▸ HOW TO COMPLETE THIS TASK
For the string "dropdown", state how many lines of the data hold it. Give nothing besides the number.
*** Opening of INFORMATION SHOWN ***
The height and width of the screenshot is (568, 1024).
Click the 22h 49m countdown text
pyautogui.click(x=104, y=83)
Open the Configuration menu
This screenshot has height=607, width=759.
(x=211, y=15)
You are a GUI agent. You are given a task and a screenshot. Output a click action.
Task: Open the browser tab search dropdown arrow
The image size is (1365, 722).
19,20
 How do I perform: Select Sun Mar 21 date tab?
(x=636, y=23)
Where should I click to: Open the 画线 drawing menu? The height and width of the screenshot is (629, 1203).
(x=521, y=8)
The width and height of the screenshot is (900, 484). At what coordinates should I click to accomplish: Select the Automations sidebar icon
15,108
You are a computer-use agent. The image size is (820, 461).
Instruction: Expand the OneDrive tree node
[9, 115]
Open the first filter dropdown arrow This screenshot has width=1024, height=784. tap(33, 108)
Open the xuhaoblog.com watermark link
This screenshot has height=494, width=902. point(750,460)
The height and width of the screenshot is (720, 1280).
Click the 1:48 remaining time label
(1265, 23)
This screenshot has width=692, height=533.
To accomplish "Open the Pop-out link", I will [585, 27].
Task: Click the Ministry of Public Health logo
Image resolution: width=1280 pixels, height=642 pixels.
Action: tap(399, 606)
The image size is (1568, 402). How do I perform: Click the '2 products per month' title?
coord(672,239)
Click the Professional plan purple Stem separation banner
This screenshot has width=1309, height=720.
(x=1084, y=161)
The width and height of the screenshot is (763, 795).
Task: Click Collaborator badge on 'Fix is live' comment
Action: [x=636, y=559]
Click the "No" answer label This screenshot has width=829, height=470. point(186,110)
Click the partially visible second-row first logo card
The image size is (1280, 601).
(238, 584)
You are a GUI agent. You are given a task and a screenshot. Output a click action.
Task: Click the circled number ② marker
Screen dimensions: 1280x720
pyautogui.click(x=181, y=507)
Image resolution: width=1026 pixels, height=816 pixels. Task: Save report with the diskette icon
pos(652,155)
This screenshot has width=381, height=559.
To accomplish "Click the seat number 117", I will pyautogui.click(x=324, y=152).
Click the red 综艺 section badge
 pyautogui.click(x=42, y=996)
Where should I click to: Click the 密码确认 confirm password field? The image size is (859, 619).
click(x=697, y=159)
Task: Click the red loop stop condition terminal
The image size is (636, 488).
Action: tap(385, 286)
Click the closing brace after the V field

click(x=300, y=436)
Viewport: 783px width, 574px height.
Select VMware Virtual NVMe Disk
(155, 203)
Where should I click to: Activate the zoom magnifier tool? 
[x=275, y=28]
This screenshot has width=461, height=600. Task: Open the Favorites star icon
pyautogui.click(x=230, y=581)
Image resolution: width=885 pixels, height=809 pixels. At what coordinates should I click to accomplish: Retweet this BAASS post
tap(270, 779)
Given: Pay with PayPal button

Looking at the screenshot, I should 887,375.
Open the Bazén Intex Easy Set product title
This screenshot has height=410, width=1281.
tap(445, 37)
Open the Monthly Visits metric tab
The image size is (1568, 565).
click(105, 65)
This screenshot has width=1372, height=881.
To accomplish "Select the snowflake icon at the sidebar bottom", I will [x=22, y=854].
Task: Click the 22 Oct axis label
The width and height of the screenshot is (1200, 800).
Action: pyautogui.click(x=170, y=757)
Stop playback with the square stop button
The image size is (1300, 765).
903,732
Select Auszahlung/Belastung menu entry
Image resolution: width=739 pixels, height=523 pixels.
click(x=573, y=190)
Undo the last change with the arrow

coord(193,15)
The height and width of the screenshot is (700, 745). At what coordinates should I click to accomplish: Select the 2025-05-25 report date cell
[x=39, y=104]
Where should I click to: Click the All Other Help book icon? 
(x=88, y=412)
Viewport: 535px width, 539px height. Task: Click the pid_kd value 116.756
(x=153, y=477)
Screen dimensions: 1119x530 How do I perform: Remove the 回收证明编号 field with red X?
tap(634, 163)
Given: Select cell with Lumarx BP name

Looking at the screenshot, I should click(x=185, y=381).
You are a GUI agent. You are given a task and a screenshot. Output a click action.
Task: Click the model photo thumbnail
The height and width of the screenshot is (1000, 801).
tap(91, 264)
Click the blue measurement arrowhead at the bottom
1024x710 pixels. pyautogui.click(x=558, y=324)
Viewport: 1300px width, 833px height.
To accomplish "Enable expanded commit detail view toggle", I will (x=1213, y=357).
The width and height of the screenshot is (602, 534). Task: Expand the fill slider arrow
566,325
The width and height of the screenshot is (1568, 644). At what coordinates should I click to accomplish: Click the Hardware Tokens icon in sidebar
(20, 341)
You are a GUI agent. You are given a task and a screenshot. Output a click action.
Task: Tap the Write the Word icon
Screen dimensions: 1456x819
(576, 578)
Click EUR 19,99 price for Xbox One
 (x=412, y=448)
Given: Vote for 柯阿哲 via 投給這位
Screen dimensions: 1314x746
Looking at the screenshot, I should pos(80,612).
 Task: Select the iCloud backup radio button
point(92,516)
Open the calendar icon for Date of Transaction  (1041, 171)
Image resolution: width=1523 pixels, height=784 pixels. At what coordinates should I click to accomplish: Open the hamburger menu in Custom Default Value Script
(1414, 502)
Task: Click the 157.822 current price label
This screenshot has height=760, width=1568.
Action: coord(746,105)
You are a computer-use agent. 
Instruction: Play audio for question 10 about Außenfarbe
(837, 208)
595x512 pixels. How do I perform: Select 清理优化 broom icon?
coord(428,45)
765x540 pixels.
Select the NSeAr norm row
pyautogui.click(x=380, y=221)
*** Close of INFORMATION SHOWN ***
▸ RESPONSE FOR THIS EXERCISE
2